EXERCISE DATA:
══════
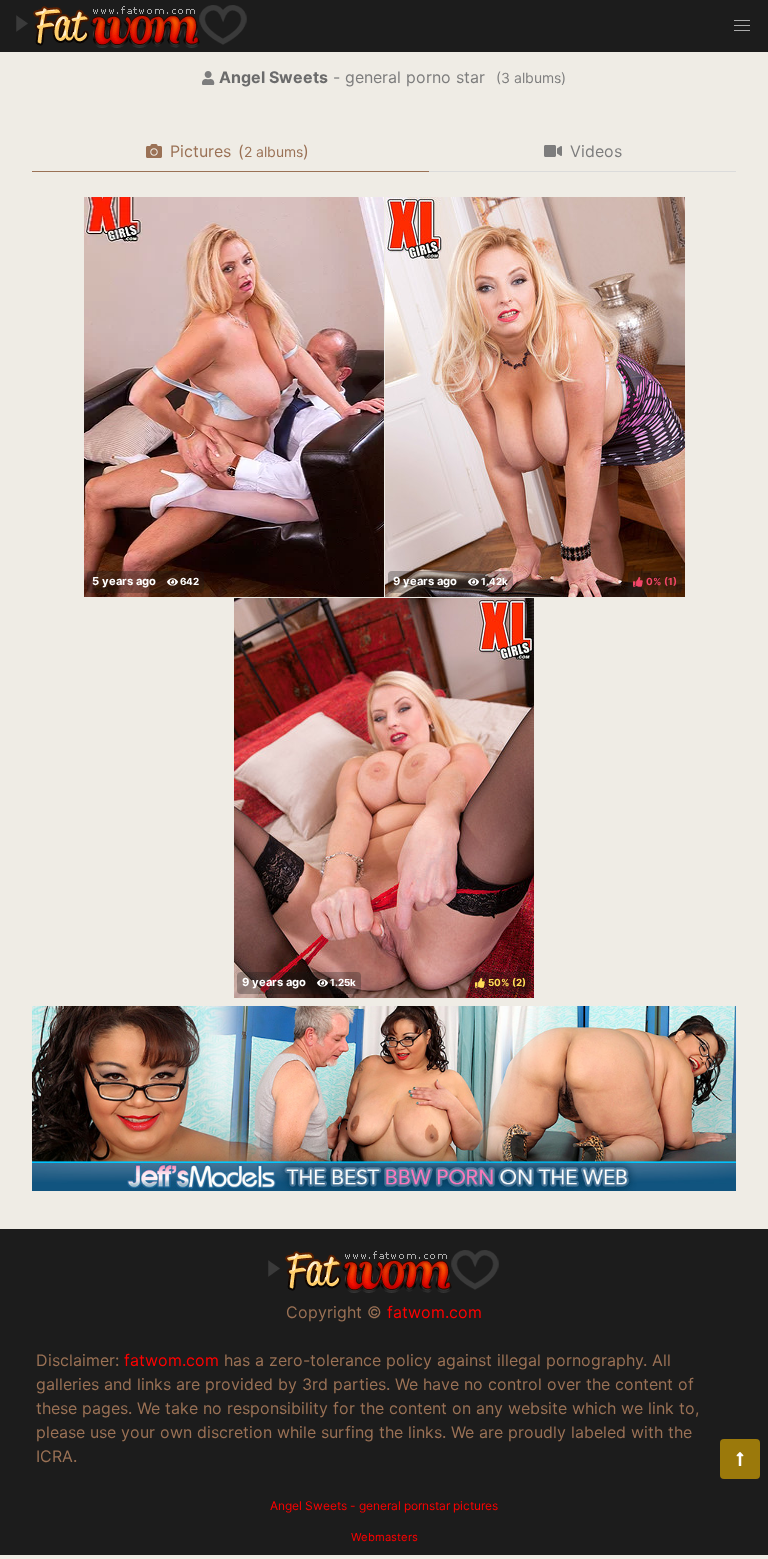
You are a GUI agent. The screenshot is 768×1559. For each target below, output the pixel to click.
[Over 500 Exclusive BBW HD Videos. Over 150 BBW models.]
══════
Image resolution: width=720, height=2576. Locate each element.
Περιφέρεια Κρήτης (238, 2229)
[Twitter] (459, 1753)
══════
PROBLEM REQUIREMENTS: Your answer should be a single number: the count of lines above that contain the word "each".

ANSWER SPACE: 2